Brano fornito:
Nella mente umana regna sempre una grande confusione dovuta alla coesistenza della natura terrena con quella spirituale, perché esse viaggiano in direzioni opposte; dovremmo invece affrontare il lavoro della loro riconciliazione, della loro armonizzazione per ottenere sempre maggiori salti di consapevolezza cosciente.

L’esempio che può essere fatto, attingendo al campo della musica, è quello di uno strumento, che deve essere accordato in modo sempre più raffinato per poter eseguire partiture di crescente difficoltà. Per questo dovremmo coltivare il nostro animo leggendo dei libri, ascoltando della musica, ammirando un bel paesaggio, meditando e coltivando la nostra creatività nel modo più adeguato per i nostri talenti. Dovremmo nutrirci di bellezza, così da avvertire in noi il lampo che illumina e riscalda il nostro essere.

Coltivare solo una delle nostre due nature non ha senso, mortificarne una a scapito dell’altra non è certo la strada migliore. Educare all’elevazione delle nostre due nature appare assai più conveniente. Per evolvere è necessario un grosso lavoro sulla nostra sensibilità: è così che la nostra materia psichica può divenire più sottile, più flessibile, più pura, vibrando in modo diverso e permettendoci di percepire meglio il livello divino e preservandoci dalle cattiverie, dalla stupidità e dalle offese che potrebbero ferirci; ad esse non presteremo più alcuna attenzione.

Chi è veramente sensibile non è vulnerabile, per cui è superiore alla malevolenza, alla volgarità e alle brutture, perché si sente naturalmente attratto solo dalla luce, dalla bellezza e dalla felicità: questo significa essere come gli dei. Questi argomenti di Omraam Mickhael Aivanhov, il mio primo maestro spirituale, credo che meritino tutta la nostra riflessione.

Compito richiesto a: Chi viene indicato nel brano fornito come il primo maestro spirituale di chi scrive?

Record forniti:
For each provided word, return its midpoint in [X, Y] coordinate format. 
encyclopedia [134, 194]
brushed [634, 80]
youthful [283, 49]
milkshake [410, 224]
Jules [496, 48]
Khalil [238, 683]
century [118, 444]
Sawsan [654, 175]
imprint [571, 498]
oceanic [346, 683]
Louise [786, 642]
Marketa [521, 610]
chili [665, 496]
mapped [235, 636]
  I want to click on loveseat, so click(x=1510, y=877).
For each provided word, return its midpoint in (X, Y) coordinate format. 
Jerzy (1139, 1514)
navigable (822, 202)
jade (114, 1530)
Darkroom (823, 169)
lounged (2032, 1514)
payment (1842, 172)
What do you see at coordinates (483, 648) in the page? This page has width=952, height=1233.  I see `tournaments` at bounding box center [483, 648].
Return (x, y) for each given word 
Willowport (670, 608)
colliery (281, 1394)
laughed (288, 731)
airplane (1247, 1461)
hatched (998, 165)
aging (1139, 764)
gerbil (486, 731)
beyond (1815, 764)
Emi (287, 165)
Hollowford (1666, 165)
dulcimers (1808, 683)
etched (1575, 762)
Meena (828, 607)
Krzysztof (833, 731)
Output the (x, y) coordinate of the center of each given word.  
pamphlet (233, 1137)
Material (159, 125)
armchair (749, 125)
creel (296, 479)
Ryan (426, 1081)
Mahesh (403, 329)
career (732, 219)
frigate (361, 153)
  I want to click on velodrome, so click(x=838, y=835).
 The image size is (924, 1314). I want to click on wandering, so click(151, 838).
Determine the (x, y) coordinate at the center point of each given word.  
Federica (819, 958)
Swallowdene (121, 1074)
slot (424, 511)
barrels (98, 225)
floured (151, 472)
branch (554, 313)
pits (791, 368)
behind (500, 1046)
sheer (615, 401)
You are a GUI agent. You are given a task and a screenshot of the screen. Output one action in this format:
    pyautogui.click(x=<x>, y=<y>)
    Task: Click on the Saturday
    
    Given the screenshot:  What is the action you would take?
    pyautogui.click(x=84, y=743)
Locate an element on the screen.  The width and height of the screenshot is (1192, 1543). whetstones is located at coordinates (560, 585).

Compito richiesto b: Estrai dai record, senza modifiche, tutte le righe da quella che contiene "century [118, 444]" giù fino a quella che contiene "pyautogui.click(x=84, y=743)", entrambe incluse.

Risposta corretta a: Omraam Mickhael Aivanhov.

Risposta corretta b:
century [118, 444]
Sawsan [654, 175]
imprint [571, 498]
oceanic [346, 683]
Louise [786, 642]
Marketa [521, 610]
chili [665, 496]
mapped [235, 636]
  I want to click on loveseat, so click(x=1510, y=877).
For each provided word, return its midpoint in (X, Y) coordinate format. 
Jerzy (1139, 1514)
navigable (822, 202)
jade (114, 1530)
Darkroom (823, 169)
lounged (2032, 1514)
payment (1842, 172)
What do you see at coordinates (483, 648) in the page? This page has width=952, height=1233.  I see `tournaments` at bounding box center [483, 648].
Return (x, y) for each given word 
Willowport (670, 608)
colliery (281, 1394)
laughed (288, 731)
airplane (1247, 1461)
hatched (998, 165)
aging (1139, 764)
gerbil (486, 731)
beyond (1815, 764)
Emi (287, 165)
Hollowford (1666, 165)
dulcimers (1808, 683)
etched (1575, 762)
Meena (828, 607)
Krzysztof (833, 731)
Output the (x, y) coordinate of the center of each given word.  
pamphlet (233, 1137)
Material (159, 125)
armchair (749, 125)
creel (296, 479)
Ryan (426, 1081)
Mahesh (403, 329)
career (732, 219)
frigate (361, 153)
  I want to click on velodrome, so click(x=838, y=835).
 The image size is (924, 1314). I want to click on wandering, so click(151, 838).
Determine the (x, y) coordinate at the center point of each given word.  
Federica (819, 958)
Swallowdene (121, 1074)
slot (424, 511)
barrels (98, 225)
floured (151, 472)
branch (554, 313)
pits (791, 368)
behind (500, 1046)
sheer (615, 401)
You are a GUI agent. You are given a task and a screenshot of the screen. Output one action in this format:
    pyautogui.click(x=<x>, y=<y>)
    Task: Click on the Saturday
    
    Given the screenshot:  What is the action you would take?
    pyautogui.click(x=84, y=743)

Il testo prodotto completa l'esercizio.